While one-to-one marketing may be a natural fit with person-to-person marketing, that is only one component of the entire strategy. Some companies, such as Amazon for example, are very adept at using these types of marketing concepts to market products. The company does this by tracking what customers have looked at and what they have purchased, then displays products based on that past history.
This type of focused marketing serves a number of important functions. First, it lets the customer know that he or she has been noticed. Second, it provides easy access to the types of products the customer has expressed interest in, thus increasing the chances of sale.
Amazon did not pioneer the one-to-one marketing concept, but rather pioneered its use in a software format. For years, the small retailers always took care of their customers by anticipating orders, even picking orders before the customer ever came through the door. Most good business owners understand that a customer can purchase products, at nearly the same price, from a number of different suppliers or retailers. Given that level of competition, one way suppliers can separate themselves is in the service area. Having those customer interactions and appreciations is key to delivering great customer service.
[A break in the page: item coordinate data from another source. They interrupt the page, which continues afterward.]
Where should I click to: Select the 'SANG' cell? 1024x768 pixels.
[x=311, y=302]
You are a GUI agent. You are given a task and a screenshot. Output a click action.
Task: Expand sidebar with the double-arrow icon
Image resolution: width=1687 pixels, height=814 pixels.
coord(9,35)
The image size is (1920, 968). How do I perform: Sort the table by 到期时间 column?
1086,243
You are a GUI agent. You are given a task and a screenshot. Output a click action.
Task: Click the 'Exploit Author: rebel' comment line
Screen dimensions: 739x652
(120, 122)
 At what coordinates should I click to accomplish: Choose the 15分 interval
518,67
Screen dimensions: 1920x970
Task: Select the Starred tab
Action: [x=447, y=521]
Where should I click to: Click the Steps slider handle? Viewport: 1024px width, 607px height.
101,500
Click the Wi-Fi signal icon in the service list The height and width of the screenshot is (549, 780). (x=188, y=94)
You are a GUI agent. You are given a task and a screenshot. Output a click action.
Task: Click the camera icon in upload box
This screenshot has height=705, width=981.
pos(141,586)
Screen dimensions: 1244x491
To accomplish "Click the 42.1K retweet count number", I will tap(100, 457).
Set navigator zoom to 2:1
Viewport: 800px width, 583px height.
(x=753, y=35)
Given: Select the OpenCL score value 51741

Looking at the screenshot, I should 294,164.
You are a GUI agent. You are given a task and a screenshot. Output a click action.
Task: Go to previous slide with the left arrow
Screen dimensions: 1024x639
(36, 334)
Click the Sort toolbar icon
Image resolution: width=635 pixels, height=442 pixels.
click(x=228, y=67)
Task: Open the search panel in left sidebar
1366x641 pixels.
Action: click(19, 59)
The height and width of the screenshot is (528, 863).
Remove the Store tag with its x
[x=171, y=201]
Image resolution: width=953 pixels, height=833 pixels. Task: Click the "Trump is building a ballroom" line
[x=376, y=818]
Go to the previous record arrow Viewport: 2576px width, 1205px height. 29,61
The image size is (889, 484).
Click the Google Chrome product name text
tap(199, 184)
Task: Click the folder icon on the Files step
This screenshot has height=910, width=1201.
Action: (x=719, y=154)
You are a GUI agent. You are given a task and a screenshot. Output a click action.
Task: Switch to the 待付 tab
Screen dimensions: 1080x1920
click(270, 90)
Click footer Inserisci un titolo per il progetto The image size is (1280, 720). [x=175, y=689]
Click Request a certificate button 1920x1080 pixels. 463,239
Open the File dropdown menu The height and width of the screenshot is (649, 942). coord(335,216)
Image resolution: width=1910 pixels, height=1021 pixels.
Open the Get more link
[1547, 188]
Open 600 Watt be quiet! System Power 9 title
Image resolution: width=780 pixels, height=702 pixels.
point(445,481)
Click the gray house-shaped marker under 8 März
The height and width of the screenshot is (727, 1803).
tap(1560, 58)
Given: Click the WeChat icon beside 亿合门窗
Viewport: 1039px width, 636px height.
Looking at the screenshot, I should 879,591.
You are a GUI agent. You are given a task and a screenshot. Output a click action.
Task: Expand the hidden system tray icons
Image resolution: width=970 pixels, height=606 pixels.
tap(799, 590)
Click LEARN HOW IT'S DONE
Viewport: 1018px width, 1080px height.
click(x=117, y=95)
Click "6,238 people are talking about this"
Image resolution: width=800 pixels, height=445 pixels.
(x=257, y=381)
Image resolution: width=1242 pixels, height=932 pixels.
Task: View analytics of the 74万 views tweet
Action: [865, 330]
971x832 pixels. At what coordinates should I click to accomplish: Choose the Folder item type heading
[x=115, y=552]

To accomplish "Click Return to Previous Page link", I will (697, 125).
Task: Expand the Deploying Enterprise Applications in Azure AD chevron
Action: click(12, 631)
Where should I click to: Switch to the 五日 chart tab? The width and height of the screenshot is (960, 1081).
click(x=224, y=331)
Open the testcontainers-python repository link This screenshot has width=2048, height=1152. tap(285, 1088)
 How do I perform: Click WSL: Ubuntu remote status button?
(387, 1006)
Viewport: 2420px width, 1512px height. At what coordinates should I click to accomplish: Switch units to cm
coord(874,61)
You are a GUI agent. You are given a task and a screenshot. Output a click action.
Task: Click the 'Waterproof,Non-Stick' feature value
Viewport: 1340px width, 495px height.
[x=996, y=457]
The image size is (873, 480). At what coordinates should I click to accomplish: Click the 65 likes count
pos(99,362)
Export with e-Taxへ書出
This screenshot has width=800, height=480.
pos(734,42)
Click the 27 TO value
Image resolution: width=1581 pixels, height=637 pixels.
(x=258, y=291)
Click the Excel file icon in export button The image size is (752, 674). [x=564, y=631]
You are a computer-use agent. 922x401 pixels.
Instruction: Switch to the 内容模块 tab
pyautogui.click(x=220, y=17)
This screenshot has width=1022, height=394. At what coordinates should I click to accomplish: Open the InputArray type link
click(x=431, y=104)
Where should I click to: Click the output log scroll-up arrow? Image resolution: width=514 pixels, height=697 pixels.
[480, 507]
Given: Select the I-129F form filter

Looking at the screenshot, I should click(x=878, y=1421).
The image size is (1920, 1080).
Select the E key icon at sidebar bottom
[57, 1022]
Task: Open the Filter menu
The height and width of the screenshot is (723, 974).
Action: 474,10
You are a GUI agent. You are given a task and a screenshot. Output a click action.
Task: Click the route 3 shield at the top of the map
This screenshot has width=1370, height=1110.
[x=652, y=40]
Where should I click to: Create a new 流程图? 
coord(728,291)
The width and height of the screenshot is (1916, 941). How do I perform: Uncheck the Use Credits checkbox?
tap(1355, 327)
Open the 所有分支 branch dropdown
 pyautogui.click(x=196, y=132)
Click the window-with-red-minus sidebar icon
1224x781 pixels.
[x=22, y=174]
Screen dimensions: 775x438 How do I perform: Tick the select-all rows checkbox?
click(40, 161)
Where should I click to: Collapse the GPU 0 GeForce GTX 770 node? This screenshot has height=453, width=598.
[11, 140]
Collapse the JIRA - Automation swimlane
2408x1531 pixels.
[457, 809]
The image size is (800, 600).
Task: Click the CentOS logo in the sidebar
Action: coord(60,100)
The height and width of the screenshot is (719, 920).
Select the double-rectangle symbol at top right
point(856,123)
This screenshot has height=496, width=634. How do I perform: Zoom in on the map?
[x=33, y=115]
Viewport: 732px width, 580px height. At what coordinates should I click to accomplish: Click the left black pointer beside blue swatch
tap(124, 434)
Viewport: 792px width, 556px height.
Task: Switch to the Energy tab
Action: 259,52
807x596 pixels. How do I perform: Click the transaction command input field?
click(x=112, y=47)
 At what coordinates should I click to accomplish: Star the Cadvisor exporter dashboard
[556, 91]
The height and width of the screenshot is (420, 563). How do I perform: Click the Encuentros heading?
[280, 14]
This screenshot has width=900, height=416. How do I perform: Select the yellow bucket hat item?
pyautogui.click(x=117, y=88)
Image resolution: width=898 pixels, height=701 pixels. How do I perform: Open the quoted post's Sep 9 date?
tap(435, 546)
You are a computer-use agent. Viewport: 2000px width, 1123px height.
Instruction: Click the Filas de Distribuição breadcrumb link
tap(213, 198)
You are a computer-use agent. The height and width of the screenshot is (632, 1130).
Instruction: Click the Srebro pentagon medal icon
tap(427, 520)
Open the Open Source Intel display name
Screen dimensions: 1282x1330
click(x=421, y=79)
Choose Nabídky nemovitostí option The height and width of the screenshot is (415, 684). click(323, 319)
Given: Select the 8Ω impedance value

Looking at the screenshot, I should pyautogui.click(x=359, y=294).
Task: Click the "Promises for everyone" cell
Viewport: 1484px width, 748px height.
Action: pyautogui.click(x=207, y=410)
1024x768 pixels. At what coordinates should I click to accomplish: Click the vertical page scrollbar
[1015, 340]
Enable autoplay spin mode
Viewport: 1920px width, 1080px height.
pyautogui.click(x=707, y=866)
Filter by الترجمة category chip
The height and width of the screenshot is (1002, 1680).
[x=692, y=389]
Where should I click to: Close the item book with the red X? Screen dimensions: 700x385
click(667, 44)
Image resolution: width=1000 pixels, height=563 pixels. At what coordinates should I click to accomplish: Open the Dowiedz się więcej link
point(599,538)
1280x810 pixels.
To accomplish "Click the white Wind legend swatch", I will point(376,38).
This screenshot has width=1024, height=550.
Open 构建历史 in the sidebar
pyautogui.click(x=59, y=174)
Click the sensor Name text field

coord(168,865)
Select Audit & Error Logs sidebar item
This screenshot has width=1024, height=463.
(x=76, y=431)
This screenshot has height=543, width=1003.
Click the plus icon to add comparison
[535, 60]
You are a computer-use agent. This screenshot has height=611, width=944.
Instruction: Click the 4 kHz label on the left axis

While a business owner may not put it in exactly these terms, one-to-one marketing depends on data. It must be acquired, stored and utilized. In some cases, this could be through a formal, well organized process. But for many in business, this is accomplished through the course of everyday business and instinctive intuition.
Once the data is collected, one-to-one marketing moves into a promotional phase, where a customer may be profiled in order to more effectively meet his or her needs. While the term profiling has a negative connotation in some situations, this strategy can actually help the customer and supplier by saving time, energy and money.